*Try it*.
Without any change, set down every record below.

*Supplied entries*.
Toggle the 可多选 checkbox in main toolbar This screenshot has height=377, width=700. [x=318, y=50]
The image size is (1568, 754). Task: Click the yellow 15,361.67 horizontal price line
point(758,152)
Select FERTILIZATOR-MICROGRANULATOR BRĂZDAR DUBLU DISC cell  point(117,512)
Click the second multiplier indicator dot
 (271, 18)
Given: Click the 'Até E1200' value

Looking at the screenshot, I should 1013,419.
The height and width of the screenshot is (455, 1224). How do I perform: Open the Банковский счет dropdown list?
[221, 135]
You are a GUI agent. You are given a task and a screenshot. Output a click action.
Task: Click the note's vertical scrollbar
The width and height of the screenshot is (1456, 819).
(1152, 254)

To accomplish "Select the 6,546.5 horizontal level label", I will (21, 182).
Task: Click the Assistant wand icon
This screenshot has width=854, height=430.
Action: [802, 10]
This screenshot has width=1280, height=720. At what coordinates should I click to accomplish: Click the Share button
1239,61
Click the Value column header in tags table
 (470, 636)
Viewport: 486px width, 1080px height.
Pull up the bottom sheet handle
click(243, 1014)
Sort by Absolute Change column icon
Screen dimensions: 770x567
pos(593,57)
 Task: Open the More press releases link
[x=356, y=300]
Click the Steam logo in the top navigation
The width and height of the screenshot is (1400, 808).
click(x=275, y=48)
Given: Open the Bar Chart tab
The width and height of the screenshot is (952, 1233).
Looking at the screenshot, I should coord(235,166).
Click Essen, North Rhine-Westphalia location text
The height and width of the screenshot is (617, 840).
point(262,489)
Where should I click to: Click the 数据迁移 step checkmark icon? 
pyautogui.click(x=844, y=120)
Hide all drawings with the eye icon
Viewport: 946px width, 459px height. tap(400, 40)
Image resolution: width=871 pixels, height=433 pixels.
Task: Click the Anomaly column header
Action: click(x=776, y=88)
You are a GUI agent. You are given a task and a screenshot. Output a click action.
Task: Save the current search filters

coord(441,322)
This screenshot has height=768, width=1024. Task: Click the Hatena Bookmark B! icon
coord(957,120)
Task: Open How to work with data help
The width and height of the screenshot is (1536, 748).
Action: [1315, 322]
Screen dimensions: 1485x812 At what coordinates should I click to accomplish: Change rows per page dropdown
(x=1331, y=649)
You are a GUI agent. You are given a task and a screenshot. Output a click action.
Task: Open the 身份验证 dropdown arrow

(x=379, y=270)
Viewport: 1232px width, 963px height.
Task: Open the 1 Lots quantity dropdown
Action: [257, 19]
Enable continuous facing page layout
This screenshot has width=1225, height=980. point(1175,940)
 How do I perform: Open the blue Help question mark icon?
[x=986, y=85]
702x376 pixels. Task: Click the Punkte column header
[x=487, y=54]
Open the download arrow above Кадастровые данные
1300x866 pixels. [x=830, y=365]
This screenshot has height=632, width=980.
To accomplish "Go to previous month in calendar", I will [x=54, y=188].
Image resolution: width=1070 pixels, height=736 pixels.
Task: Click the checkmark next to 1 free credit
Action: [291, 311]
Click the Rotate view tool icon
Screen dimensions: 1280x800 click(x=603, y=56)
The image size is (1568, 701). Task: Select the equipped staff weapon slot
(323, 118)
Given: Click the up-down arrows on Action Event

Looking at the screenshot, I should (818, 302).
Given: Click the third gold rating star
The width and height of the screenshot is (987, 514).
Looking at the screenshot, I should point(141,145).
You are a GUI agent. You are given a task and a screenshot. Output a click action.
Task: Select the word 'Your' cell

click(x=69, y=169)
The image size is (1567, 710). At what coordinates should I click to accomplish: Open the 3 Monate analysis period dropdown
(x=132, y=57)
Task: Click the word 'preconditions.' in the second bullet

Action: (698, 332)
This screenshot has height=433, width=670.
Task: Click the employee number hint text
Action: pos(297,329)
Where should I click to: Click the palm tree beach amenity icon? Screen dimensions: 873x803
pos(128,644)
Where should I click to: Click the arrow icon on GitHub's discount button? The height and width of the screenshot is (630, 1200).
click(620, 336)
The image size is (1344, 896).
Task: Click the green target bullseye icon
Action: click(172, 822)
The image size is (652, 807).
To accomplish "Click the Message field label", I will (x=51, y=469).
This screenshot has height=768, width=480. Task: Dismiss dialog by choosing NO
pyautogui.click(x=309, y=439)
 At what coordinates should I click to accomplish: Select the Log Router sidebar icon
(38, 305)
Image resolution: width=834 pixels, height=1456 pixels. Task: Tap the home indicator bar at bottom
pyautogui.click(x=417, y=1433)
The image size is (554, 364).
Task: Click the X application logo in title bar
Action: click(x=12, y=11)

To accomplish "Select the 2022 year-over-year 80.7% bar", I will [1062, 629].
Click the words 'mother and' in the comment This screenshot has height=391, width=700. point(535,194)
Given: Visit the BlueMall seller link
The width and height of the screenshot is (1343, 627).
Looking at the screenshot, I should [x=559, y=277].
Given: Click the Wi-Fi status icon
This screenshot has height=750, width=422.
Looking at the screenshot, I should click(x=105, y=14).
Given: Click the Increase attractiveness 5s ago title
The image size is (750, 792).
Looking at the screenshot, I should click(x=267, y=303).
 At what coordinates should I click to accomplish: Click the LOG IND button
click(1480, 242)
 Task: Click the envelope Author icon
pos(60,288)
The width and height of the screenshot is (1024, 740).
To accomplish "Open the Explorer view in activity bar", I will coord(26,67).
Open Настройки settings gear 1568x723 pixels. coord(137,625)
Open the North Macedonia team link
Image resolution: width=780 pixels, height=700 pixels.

*Task solution*.
Toggle the 可多选 checkbox in main toolbar This screenshot has height=377, width=700. [x=318, y=50]
The image size is (1568, 754). Task: Click the yellow 15,361.67 horizontal price line
point(758,152)
Select FERTILIZATOR-MICROGRANULATOR BRĂZDAR DUBLU DISC cell  point(117,512)
Click the second multiplier indicator dot
 (271, 18)
Given: Click the 'Até E1200' value

Looking at the screenshot, I should 1013,419.
The height and width of the screenshot is (455, 1224). How do I perform: Open the Банковский счет dropdown list?
[221, 135]
You are a GUI agent. You are given a task and a screenshot. Output a click action.
Task: Click the note's vertical scrollbar
The width and height of the screenshot is (1456, 819).
(1152, 254)

To accomplish "Select the 6,546.5 horizontal level label", I will (21, 182).
Task: Click the Assistant wand icon
This screenshot has width=854, height=430.
Action: [802, 10]
This screenshot has width=1280, height=720. At what coordinates should I click to accomplish: Click the Share button
1239,61
Click the Value column header in tags table
 (470, 636)
Viewport: 486px width, 1080px height.
Pull up the bottom sheet handle
click(243, 1014)
Sort by Absolute Change column icon
Screen dimensions: 770x567
pos(593,57)
 Task: Open the More press releases link
[x=356, y=300]
Click the Steam logo in the top navigation
The width and height of the screenshot is (1400, 808).
click(x=275, y=48)
Given: Open the Bar Chart tab
The width and height of the screenshot is (952, 1233).
Looking at the screenshot, I should coord(235,166).
Click Essen, North Rhine-Westphalia location text
The height and width of the screenshot is (617, 840).
point(262,489)
Where should I click to: Click the 数据迁移 step checkmark icon? 
pyautogui.click(x=844, y=120)
Hide all drawings with the eye icon
Viewport: 946px width, 459px height. tap(400, 40)
Image resolution: width=871 pixels, height=433 pixels.
Task: Click the Anomaly column header
Action: click(x=776, y=88)
You are a GUI agent. You are given a task and a screenshot. Output a click action.
Task: Save the current search filters

coord(441,322)
This screenshot has height=768, width=1024. Task: Click the Hatena Bookmark B! icon
coord(957,120)
Task: Open How to work with data help
The width and height of the screenshot is (1536, 748).
Action: [1315, 322]
Screen dimensions: 1485x812 At what coordinates should I click to accomplish: Change rows per page dropdown
(x=1331, y=649)
You are a GUI agent. You are given a task and a screenshot. Output a click action.
Task: Open the 身份验证 dropdown arrow

(x=379, y=270)
Viewport: 1232px width, 963px height.
Task: Open the 1 Lots quantity dropdown
Action: [257, 19]
Enable continuous facing page layout
This screenshot has width=1225, height=980. point(1175,940)
 How do I perform: Open the blue Help question mark icon?
[x=986, y=85]
702x376 pixels. Task: Click the Punkte column header
[x=487, y=54]
Open the download arrow above Кадастровые данные
1300x866 pixels. [x=830, y=365]
This screenshot has height=632, width=980.
To accomplish "Go to previous month in calendar", I will [x=54, y=188].
Image resolution: width=1070 pixels, height=736 pixels.
Task: Click the checkmark next to 1 free credit
Action: [291, 311]
Click the Rotate view tool icon
Screen dimensions: 1280x800 click(x=603, y=56)
The image size is (1568, 701). Task: Select the equipped staff weapon slot
(323, 118)
Given: Click the up-down arrows on Action Event

Looking at the screenshot, I should (818, 302).
Given: Click the third gold rating star
The width and height of the screenshot is (987, 514).
Looking at the screenshot, I should point(141,145).
You are a GUI agent. You are given a task and a screenshot. Output a click action.
Task: Select the word 'Your' cell

click(x=69, y=169)
The image size is (1567, 710). At what coordinates should I click to accomplish: Open the 3 Monate analysis period dropdown
(x=132, y=57)
Task: Click the word 'preconditions.' in the second bullet

Action: (698, 332)
This screenshot has height=433, width=670.
Task: Click the employee number hint text
Action: pos(297,329)
Where should I click to: Click the palm tree beach amenity icon? Screen dimensions: 873x803
pos(128,644)
Where should I click to: Click the arrow icon on GitHub's discount button? The height and width of the screenshot is (630, 1200).
click(620, 336)
The image size is (1344, 896).
Task: Click the green target bullseye icon
Action: click(172, 822)
The image size is (652, 807).
To accomplish "Click the Message field label", I will (x=51, y=469).
This screenshot has height=768, width=480. Task: Dismiss dialog by choosing NO
pyautogui.click(x=309, y=439)
 At what coordinates should I click to accomplish: Select the Log Router sidebar icon
(38, 305)
Image resolution: width=834 pixels, height=1456 pixels. Task: Tap the home indicator bar at bottom
pyautogui.click(x=417, y=1433)
The image size is (554, 364).
Task: Click the X application logo in title bar
Action: click(x=12, y=11)

To accomplish "Select the 2022 year-over-year 80.7% bar", I will [1062, 629].
Click the words 'mother and' in the comment This screenshot has height=391, width=700. point(535,194)
Given: Visit the BlueMall seller link
The width and height of the screenshot is (1343, 627).
Looking at the screenshot, I should [x=559, y=277].
Given: Click the Wi-Fi status icon
This screenshot has height=750, width=422.
Looking at the screenshot, I should click(x=105, y=14).
Given: Click the Increase attractiveness 5s ago title
The image size is (750, 792).
Looking at the screenshot, I should click(x=267, y=303).
 At what coordinates should I click to accomplish: Click the LOG IND button
click(1480, 242)
 Task: Click the envelope Author icon
pos(60,288)
The width and height of the screenshot is (1024, 740).
To accomplish "Open the Explorer view in activity bar", I will coord(26,67).
Open Настройки settings gear 1568x723 pixels. coord(137,625)
Open the North Macedonia team link
Image resolution: width=780 pixels, height=700 pixels.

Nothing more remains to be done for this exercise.